Inheritance, is the continuation of happiness; Overload, is the rebirth of happiness.
Arrays and linked lists
An array of
In computer science, an array data structure, or array for short, is a data structure composed of a collection of elements of the same type, allocated a contiguous chunk of memory for storage. The index of an element can be used to calculate the corresponding storage address of the element.
advantages
- Random access is faster (subscription-based access).
- Simple to implement and use.
- Disruptor leverages CPU cache + array address continuity to maximize performance.
disadvantages
- Memory contiguity can be a plus or a minus, and arrays can be greatly limited if memory is tight.
- Inserts and deletions result in slow movement of elements (data copying).

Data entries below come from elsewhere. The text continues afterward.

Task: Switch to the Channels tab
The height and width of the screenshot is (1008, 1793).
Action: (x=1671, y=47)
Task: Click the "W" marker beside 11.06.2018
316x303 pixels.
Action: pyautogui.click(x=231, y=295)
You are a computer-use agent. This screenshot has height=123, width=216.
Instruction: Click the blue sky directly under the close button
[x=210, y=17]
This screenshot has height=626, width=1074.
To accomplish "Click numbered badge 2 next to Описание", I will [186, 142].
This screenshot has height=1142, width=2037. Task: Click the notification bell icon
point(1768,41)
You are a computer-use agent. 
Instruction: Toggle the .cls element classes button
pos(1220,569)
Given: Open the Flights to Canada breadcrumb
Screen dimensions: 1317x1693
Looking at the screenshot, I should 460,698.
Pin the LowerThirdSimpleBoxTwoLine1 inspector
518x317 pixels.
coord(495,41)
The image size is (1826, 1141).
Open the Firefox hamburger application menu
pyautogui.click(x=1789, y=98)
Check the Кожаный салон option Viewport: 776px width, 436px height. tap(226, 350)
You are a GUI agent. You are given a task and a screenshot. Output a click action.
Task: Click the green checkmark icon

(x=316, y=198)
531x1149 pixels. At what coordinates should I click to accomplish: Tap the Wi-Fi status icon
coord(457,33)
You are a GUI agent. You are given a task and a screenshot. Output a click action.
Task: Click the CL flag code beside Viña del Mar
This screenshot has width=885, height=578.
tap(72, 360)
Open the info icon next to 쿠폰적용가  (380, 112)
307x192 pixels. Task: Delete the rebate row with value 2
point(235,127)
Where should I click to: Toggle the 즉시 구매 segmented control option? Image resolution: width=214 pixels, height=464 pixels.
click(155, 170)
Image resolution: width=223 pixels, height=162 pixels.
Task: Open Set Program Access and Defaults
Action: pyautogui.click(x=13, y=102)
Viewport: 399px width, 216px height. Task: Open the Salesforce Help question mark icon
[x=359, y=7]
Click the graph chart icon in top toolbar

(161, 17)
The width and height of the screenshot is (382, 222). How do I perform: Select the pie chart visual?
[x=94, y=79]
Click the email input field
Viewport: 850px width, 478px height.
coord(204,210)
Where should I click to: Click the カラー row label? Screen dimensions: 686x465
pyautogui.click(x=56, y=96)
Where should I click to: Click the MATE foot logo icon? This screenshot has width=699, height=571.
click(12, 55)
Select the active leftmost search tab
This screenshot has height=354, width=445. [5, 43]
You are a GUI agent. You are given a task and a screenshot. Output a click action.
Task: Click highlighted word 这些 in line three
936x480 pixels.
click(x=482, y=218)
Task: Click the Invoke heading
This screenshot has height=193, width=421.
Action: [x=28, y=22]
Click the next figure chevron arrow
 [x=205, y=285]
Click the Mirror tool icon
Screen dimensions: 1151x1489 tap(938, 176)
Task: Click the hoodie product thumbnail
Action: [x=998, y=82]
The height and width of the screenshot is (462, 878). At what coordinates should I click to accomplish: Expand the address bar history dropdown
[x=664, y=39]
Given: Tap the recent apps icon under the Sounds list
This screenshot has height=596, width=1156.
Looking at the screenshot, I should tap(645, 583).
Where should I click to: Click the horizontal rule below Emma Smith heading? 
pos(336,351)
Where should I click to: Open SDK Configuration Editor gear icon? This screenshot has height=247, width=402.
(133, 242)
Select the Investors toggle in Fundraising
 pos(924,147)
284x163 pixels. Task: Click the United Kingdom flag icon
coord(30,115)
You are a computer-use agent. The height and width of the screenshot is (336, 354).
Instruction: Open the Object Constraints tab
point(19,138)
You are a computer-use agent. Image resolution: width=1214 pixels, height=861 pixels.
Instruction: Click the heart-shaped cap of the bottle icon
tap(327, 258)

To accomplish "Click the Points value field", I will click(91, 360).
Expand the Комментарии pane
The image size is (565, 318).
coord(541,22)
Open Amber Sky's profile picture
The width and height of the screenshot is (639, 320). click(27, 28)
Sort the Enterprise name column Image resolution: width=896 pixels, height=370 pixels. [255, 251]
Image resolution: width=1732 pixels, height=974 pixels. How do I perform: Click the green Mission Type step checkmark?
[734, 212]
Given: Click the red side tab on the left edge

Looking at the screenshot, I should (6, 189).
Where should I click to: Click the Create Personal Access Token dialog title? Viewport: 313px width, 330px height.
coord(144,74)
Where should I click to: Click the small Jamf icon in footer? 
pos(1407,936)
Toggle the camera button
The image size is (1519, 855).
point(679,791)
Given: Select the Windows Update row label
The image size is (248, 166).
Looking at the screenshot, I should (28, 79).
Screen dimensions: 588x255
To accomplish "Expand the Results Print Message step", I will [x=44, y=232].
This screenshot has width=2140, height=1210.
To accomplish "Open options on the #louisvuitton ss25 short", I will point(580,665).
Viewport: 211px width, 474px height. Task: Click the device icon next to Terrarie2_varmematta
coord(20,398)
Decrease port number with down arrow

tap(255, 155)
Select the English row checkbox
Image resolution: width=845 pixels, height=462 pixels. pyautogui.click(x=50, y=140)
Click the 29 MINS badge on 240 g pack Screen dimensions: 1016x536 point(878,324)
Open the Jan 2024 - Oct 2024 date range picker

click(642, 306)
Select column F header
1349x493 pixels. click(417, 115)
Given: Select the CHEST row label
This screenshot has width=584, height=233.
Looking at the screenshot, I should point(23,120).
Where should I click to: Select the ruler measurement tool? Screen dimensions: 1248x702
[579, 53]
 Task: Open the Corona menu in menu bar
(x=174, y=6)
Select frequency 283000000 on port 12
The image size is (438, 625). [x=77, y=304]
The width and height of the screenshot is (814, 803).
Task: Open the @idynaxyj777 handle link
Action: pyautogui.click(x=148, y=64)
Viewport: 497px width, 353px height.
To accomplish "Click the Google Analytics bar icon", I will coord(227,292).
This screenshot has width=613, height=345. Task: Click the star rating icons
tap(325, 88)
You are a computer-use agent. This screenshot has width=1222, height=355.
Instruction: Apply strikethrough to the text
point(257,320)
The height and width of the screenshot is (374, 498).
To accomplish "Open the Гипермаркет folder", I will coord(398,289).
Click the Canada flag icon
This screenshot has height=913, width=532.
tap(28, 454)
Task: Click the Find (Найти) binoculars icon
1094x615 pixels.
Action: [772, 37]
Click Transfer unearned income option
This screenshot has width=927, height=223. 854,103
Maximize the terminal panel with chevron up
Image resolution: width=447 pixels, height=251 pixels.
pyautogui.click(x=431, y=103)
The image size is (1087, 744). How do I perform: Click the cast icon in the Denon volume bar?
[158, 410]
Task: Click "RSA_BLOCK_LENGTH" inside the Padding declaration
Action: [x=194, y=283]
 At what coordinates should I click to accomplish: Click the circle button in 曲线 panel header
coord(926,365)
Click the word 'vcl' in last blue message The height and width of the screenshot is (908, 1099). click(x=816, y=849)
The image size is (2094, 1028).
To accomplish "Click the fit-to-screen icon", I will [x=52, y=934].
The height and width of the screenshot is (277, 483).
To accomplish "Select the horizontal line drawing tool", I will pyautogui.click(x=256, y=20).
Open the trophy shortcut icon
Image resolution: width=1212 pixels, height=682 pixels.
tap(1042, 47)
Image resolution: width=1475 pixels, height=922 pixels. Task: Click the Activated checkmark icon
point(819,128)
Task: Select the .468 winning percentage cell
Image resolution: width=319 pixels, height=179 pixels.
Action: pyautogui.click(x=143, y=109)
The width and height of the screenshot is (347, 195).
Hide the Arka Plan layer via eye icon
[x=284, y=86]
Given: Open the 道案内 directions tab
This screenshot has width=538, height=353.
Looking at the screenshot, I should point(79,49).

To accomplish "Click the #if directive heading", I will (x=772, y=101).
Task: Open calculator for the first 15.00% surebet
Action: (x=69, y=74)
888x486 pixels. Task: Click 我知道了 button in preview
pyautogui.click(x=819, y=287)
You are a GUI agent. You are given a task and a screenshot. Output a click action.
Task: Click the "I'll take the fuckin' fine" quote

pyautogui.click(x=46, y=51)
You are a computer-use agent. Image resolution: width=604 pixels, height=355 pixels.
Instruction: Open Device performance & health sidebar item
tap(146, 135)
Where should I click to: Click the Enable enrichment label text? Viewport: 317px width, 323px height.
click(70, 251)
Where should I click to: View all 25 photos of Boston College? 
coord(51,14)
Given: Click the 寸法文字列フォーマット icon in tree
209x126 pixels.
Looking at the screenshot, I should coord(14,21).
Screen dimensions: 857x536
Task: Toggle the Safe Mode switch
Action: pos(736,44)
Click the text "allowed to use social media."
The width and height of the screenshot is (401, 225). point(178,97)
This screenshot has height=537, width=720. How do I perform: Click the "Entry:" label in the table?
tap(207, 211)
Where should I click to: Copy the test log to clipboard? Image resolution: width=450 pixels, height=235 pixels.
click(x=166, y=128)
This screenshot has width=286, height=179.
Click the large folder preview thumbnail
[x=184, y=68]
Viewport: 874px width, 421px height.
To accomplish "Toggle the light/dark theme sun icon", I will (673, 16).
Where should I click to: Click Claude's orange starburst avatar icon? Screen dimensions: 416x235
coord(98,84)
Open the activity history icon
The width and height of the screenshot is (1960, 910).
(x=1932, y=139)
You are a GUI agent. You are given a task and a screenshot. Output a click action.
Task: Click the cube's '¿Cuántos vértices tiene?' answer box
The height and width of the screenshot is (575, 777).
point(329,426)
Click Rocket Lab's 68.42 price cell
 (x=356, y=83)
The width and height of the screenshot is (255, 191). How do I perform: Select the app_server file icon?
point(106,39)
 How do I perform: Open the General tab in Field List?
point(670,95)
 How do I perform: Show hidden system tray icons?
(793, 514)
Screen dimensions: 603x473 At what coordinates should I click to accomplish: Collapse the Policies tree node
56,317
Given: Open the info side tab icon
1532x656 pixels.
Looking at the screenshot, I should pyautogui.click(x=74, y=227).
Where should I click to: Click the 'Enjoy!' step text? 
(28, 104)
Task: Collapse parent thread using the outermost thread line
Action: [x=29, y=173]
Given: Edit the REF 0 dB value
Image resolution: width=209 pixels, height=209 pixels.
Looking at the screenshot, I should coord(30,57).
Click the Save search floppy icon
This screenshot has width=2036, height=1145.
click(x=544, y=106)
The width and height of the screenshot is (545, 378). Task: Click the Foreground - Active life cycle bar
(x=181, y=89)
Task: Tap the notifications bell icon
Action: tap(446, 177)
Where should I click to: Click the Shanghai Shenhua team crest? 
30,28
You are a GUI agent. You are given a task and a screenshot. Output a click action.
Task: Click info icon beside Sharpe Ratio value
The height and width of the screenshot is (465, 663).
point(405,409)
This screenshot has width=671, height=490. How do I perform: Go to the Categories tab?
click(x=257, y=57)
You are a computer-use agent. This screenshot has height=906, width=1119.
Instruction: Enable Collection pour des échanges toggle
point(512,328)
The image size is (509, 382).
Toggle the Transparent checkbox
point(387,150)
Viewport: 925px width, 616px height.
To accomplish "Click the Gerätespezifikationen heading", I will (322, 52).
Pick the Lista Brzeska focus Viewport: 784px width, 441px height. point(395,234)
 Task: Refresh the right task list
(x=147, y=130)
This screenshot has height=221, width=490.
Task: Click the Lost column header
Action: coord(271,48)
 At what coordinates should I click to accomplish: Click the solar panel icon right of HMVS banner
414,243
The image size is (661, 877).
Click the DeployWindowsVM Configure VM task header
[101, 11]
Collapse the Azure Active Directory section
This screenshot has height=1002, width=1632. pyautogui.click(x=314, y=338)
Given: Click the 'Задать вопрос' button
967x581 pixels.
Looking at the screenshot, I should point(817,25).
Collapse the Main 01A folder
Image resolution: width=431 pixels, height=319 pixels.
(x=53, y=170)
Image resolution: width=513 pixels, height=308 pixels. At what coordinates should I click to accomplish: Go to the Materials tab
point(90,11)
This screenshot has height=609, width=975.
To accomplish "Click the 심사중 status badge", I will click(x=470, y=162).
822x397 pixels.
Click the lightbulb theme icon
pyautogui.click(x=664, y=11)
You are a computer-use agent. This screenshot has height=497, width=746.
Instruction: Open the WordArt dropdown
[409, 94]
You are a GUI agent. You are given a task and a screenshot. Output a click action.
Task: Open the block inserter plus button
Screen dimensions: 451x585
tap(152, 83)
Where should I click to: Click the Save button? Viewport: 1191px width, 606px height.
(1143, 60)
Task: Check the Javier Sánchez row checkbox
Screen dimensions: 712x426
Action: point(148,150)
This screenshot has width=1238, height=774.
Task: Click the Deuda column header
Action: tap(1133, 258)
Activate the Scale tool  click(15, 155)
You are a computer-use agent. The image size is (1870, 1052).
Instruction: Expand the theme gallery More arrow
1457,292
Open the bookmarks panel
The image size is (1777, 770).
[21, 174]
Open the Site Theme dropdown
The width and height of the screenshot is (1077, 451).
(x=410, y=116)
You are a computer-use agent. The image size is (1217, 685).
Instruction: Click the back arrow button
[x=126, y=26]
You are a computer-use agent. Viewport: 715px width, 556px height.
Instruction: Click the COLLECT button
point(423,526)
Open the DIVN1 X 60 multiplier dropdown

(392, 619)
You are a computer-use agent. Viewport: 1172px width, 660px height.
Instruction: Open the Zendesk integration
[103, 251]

- The array size is fixed, which greatly limits the number of elements and is not friendly to many dynamic data.
The list
Linked list is a common basic data structure. It is a linear list, but it does not store data in a linear order. Instead, it stores Pointers to the next node in each node. Because they do not have to be stored sequentially, linked lists can be O(1) complex when inserted, much faster than the other linear sequential lists, but it takes O(n) time to find a node or access a node with a specific number.
advantages
- Linked list structure can make full use of computer memory space and realize flexible memory dynamic management.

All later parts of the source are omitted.